→ **Records provided**

- - - - -

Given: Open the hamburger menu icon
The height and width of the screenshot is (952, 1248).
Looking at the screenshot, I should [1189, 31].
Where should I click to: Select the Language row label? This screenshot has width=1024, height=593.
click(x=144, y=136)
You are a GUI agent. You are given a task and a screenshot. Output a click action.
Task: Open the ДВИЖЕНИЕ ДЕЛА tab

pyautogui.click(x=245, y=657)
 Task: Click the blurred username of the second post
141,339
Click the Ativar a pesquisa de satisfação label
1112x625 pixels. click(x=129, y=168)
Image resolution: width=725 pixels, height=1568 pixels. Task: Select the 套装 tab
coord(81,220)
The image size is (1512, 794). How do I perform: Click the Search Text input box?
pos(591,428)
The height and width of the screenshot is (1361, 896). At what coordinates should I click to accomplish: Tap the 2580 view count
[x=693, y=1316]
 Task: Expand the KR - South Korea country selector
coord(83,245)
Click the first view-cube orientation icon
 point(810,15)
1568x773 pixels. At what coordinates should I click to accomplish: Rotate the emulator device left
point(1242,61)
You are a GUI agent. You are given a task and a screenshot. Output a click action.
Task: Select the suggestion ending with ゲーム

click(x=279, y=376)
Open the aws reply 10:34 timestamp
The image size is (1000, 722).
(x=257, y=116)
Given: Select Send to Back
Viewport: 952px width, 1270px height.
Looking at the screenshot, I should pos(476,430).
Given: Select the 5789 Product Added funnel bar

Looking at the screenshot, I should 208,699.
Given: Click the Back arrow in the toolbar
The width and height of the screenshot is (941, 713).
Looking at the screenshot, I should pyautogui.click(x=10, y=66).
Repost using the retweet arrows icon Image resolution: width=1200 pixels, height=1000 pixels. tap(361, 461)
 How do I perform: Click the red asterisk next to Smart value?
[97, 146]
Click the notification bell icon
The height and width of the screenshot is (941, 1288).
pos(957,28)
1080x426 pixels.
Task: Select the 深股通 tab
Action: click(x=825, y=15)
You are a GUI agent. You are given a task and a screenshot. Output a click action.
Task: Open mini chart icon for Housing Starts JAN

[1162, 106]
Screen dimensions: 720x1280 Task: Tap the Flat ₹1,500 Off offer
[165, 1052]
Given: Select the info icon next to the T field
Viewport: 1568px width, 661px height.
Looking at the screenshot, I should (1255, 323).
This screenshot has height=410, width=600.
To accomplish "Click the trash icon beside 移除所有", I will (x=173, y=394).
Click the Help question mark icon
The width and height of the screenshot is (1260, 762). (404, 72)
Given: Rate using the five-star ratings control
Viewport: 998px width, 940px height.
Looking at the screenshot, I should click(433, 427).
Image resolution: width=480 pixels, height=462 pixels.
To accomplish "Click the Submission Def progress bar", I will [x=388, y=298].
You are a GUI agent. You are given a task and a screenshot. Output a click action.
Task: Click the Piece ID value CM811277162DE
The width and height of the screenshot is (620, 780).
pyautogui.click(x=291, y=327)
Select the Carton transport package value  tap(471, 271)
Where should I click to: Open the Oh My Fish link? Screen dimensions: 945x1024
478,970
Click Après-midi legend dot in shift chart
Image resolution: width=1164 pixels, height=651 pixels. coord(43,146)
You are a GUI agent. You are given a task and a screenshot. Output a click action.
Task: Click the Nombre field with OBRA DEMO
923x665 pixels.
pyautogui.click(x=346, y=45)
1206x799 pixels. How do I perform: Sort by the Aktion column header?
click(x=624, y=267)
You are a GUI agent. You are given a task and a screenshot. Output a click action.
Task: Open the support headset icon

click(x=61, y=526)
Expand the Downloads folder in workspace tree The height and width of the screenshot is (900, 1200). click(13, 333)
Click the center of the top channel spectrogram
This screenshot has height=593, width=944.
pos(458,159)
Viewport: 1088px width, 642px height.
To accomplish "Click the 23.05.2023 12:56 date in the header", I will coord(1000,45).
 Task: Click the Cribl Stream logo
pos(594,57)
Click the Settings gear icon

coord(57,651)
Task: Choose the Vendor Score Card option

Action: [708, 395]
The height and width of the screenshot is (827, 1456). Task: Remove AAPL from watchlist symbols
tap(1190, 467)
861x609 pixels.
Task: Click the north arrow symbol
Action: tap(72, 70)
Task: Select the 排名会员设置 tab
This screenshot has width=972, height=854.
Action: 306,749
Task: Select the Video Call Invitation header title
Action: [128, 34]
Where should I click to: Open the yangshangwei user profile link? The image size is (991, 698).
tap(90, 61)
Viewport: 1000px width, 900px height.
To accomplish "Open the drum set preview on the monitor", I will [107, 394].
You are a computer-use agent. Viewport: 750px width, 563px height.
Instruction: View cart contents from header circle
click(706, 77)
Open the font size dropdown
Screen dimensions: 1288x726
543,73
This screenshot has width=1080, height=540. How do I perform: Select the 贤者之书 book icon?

- - - - -

→ **Requirement**
For the string "Back", show each line of the listing where it appears.

→ **Written response**
Given: Select Send to Back
Given: Click the Back arrow in the toolbar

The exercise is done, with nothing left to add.